Abenteuer Gottesglaube | Teil 07
Geworfen in einen reißenden Fluss
Glauben, das Abenteuer
Mit Bibelschülern wandere ich zu einer Ruine hoch oben auf dem Berg. Es ist ein Turm der Stadtmauer aus der Zeit von Alexander dem Großen. Hier soll Paulus gefangen gewesen sein. Wir schauen hinunter auf den alten Hafen von Ephesus und auf das antike Theater. Dann lese ich Jahr für Jahr laut die Narrenrede, die Paulus an seine verkommene Gemeinde in Korinth schreibt (2 Korinther 11,16–12,13). Mit letzten Mitteln will er die Kirche retten.

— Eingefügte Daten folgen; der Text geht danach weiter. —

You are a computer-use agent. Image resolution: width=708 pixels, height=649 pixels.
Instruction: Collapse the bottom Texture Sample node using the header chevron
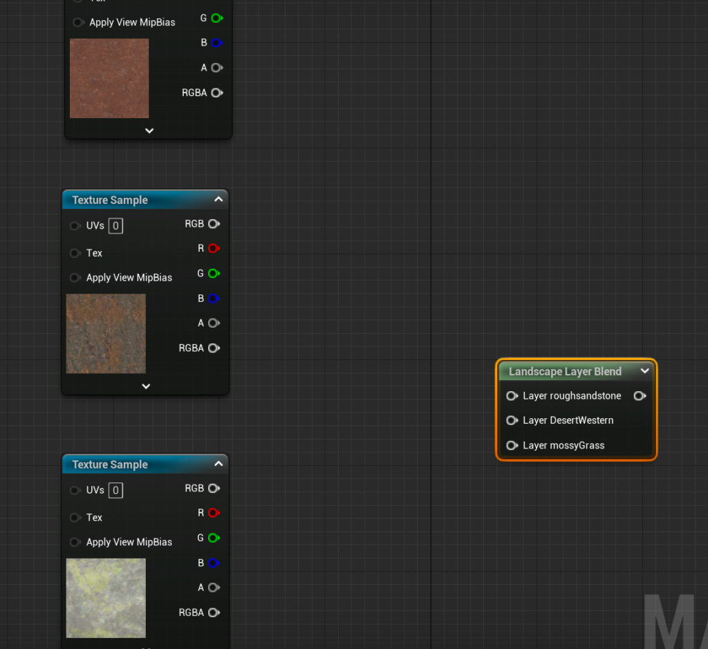click(218, 464)
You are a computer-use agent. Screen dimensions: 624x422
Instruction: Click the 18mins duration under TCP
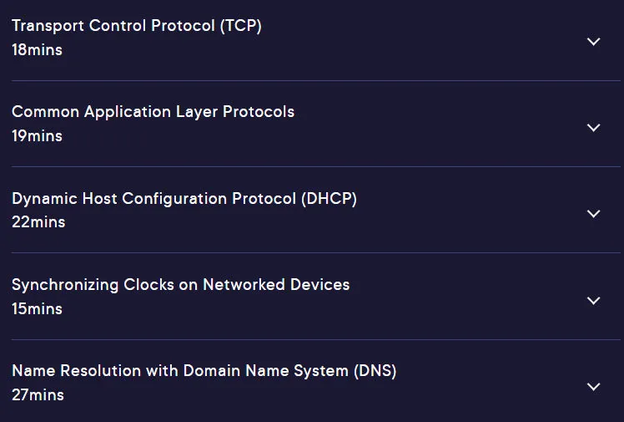coord(37,50)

Aufs Ganze glauben. Das Abenteuer Gottesglaube geht aufs Ganze, es verlangt eine gute Kondition und starke Begleitung. Finde ich immer die Kräfte? Wer geht mit mir?

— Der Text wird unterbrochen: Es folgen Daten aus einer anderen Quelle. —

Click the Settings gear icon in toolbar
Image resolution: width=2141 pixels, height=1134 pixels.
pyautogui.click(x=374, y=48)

Mit Freunden. Ich habe Freunde. Costel ist einer davon. „Ein treuer Freund ist wie ein festes Zelt“ (Jesus Sirach 6,14). Auf ihn kann ich bauen, wenn ich in Not gerate. Und ich werde mich immer für ihn einsetzen. Tausend Kinder, die einmal auf der Straße waren, beten abends für ihre Freunde und für den Pater. „…wenn er sich zur Ruhe legt, soll keine Sorge, kein Seufzer ihn beunruhigen.“ Könnte ich klagen, wenn ich nur einmal im Jahr zu den Jesuiten komme und dort fremd bin?
Costel kennt seinen Vater nicht. Als er seiner Mutter das erste Mal in der Psychiatrie begegnete, sagte sie nur: „Hast du Zigaretten für mich?“ Costel hat Mitleid mit seiner Mutter und hilft ihr. Könnte ich mich da-rüber beschweren, dass meine Eltern längst gestorben sind oder dass es Verletzungen in der Kindheit gab? Ich bin meinen Eltern und manchen guten Lehrern, die ich hatte, zutiefst verbunden. Die meisten von ihnen sind schon in der anderen Welt. Gott vergelte ihnen das Gute.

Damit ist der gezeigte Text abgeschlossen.